僕が日常生活の中でひそかに楽しみを見出していることがある。 それは、店員に「ありがとう」と言うことである。

自分が店員として客に「ありがとう」というのではなく、 自分が客として店員に「ありがとう」というのだ。

それは、スーパーでレジを打ってくれたおばさんかもしれないし、 Amazonの商品受取の手続きをしてくれた コンビニのオネーチャンかもしれない。

さらに言えば、 特に必要だと思っていないプレミア会員の勧誘をしてきた ガソリンスタンドのオニイサンだったり、 リサイクルショップで僕のニューバランスの靴を 割と挑戦的な買取価格をつけて見積もったオネーサンだったり。 (もちろん、買取はキャンセルして後日他店で高く売った)

とりわけ飲食店ではできればキッチンの人の顔が見えるまで レジ前からキッチンを覗いて「ごちそうさまでした~」と言う。

温かいホスピタリティを示してくれた人にはもちろん、 どんなに「塩対応」でも、ちょっと不愉快な思いをしても、 軽く会釈をして「ありがとうございました~」と言うのが ちょっと楽しい。

サービスの上では僕たちは基本的に 「店員」と「カスタマー」の関係でしかない。

しかし、そこに求められてもいない笑顔と 「ありがとう」の言葉をこちらから投げかけることで、 人間と人間のやりとりであるということを チラリと勝手に出すのが、楽しい。

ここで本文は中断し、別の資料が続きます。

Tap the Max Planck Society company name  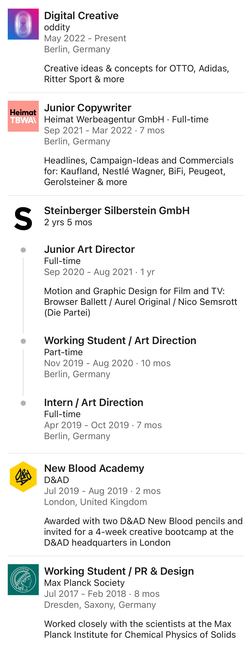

勝手に「売り切り(一切見返りを求めない)」の 良いことをした気分になって、楽しい。

これは、僕がかつて接客業をしていたときに 「店員」と「カスタマー」という関係をちょっと越えて、 心から「ありがとうね~」と言ってくれた時に 何とも言えない嬉しさと安心感を覚えたことに始まる。

友人に聞いた話だったか、 ウェブで見つけた話だったかは忘れてしまったが、 こんなエピソードがある。

コンビニの店員をしているとき・・・

ダボッとした作業着に頭にタオルを巻いた現場作業のアニキは 実は全然恐くない。よく気さくに話しかけてくれるし、 何となく顔なじみになれば

『いつものやつ(タバコ)ですね』 『おう、ありがとね~』

なんて会話も成り立つ。

一番怖いのは、仕事帰りに イラついているスーツ姿のサラリーマンだ。 店員がそこにいて、あれこれやってくれることが (悪い意味で)当たり前だと思っていて、 そのくせ「客は神」と言わんばかりに態度が悪い。

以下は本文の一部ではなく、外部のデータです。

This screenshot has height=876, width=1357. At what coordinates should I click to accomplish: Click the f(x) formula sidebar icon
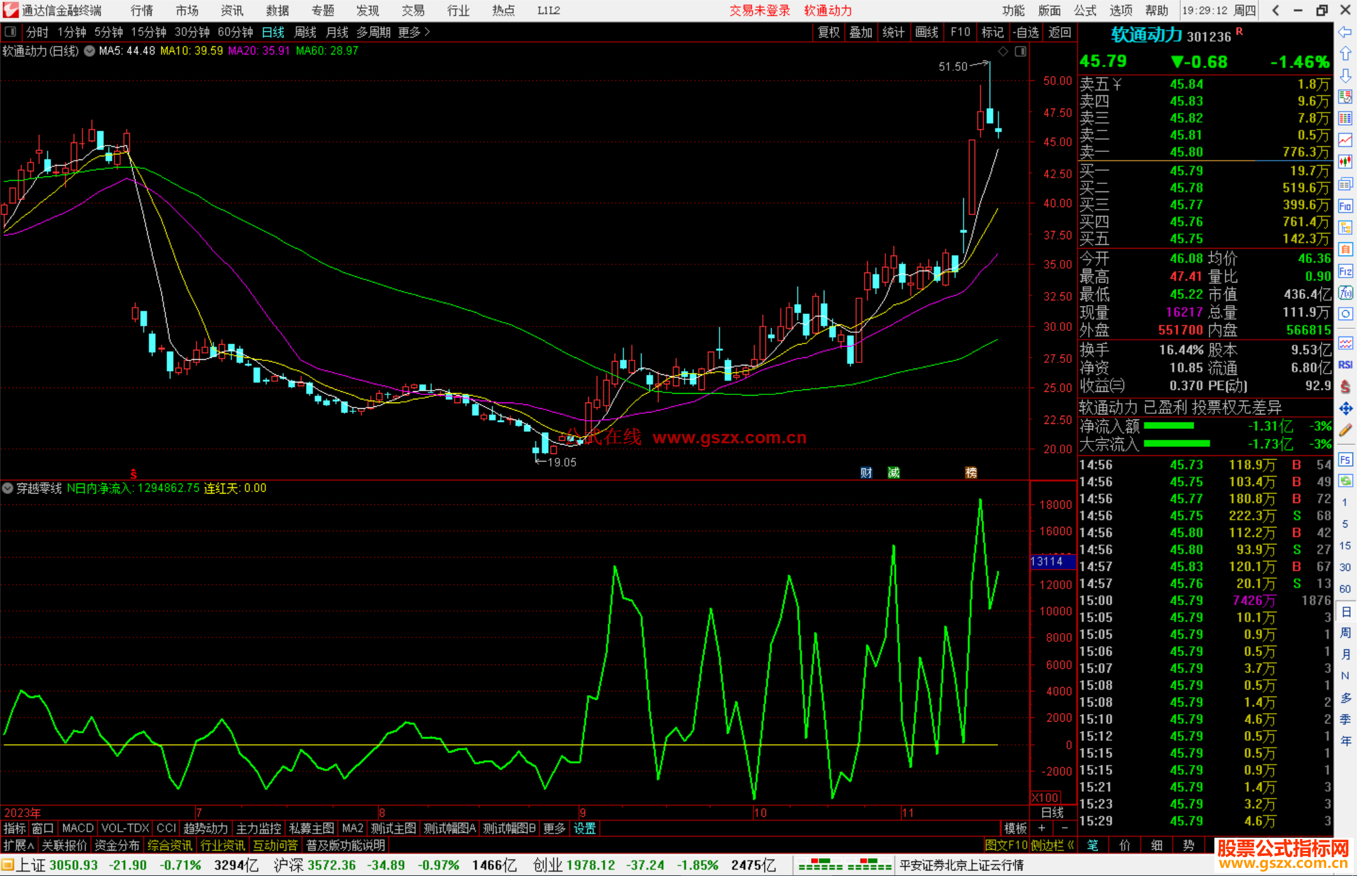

サービスを「売る側」と「買う側」という関係はあれど、 そこに人情みたいなのがチラッと見えると安心できるもの。

接客業にある、ある種の「緊張感」みたいなものを フッとほぐすことができたなら、 それを相手が望んでいようがいまいが、 僕はお年寄りに席を譲ったような感覚を得て ひとりでホクホクとしてお店を後にするのである。

ちなみに、 僕がサービスマン(?)に明らかに不快な態度を示すのは、 再三「テレビは置いてない」と言ったにも関わらず、 手に変な端末を持って夜遅くにNHKの受信料を 徴収しにやってくる業者に対してだけ。